Dodd-Frank And "Too Big To Fail"

By David King Published: February 26, 2014

When progressives disagree with what I write, which is often (because I frequently criticize progressive policies, especially in the areas of business and economics, and I'm no fan of Barack Obama), they generally react with a tirade against Fox News, Rush Limbaugh, and the Koch Brothers, as if that unholy trio (in progressive eyes) is somehow directing my words. It's bizarre how often this happens. It's kind of a progressive firewall against actually having to confront unpleasant information they'd rather not think about.

As funny as I find this progressive knee-jerk reaction, especially when I provide links TELLING progressives where my information is coming from (generally not Fox News, and I can't recall ever using Rush or the Kochs as a source), today I'm going to tell progressives what sparked this post, being as concerned for their mental well-being as I am.

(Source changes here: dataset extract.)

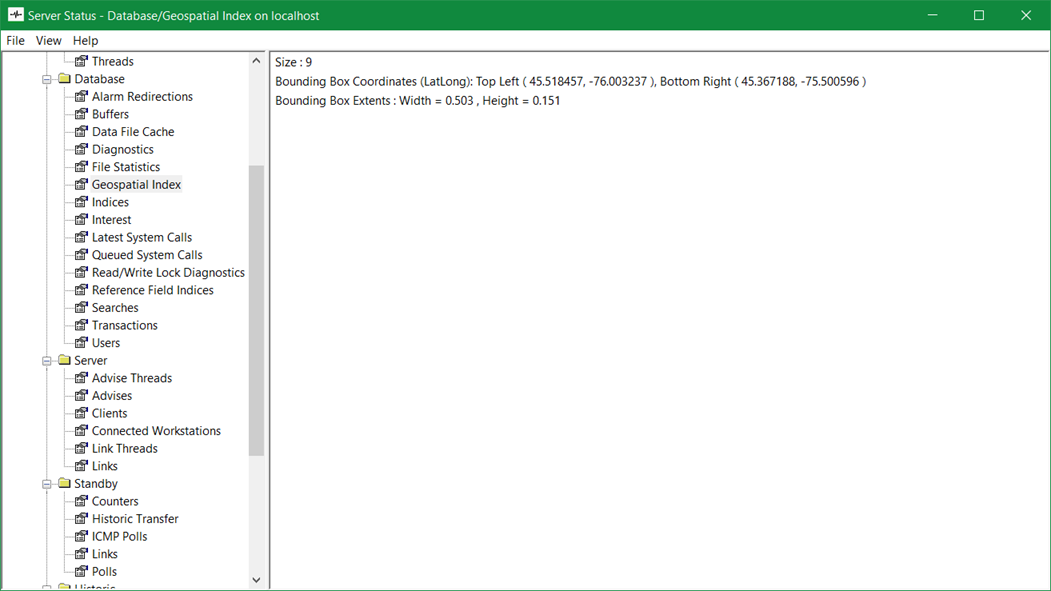The image size is (1051, 591).
Task: Click the Connected Workstations icon
Action: (x=82, y=431)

I read an unconvincing 2013 article from the liberal magazine, The Nation, titled 'How Wall Street Defanged Dodd-Frank', while I was waiting to see the doctor yesterday. The Nation author didn't have much evidence to prove his premise, beyond observing that the banking industry has lobbyists, and some regulators have met with industry representatives. That was almost a complete lack of proof in my eyes, but I have no doubt it will convince lots of progressives who already inclined to believe it. Then this morning, I was going through my usual assortment of political news aggregator sites (The Hill, Drudge, Politico, HuffPo, to name but a few), and Drudge had a link to a Mercatus Center article called "The Decline Of Small Banks". The idea for this post was born. I decided to check on how well Dodd-Frank had accomplished it's goals.

Let me take you back for a moment to what the leading members of the Democratic party were saying about the Dodd-Frank Financial Reform legislation in 2010 when they passed it along a party-line vote:

"This legislation makes common-sense reforms that end the era of taxpayer bailouts and 'too-big-to-fail' financial firms" - Speaker Of The House, Nancy Pelosi (D-CA)

"Because of this reform, the American people will never again be asked to foot the bill for Wall Street's mistakes. There will be no more taxpayer-funded bailouts, period" - President Obama

"Let me say that again, because it is one of the most important  parts of this bill: No more bailout because no bank is too big too fail" - Senate Majority Leader Harry Reid (D-NV)

Seeing as how ending too-big-to-fail banks and thereby ending taxpayer bailouts was Dodd-Frank's major goal, according to the Democrats who implemented it, how well has Dodd-Frank accomplished these goals ?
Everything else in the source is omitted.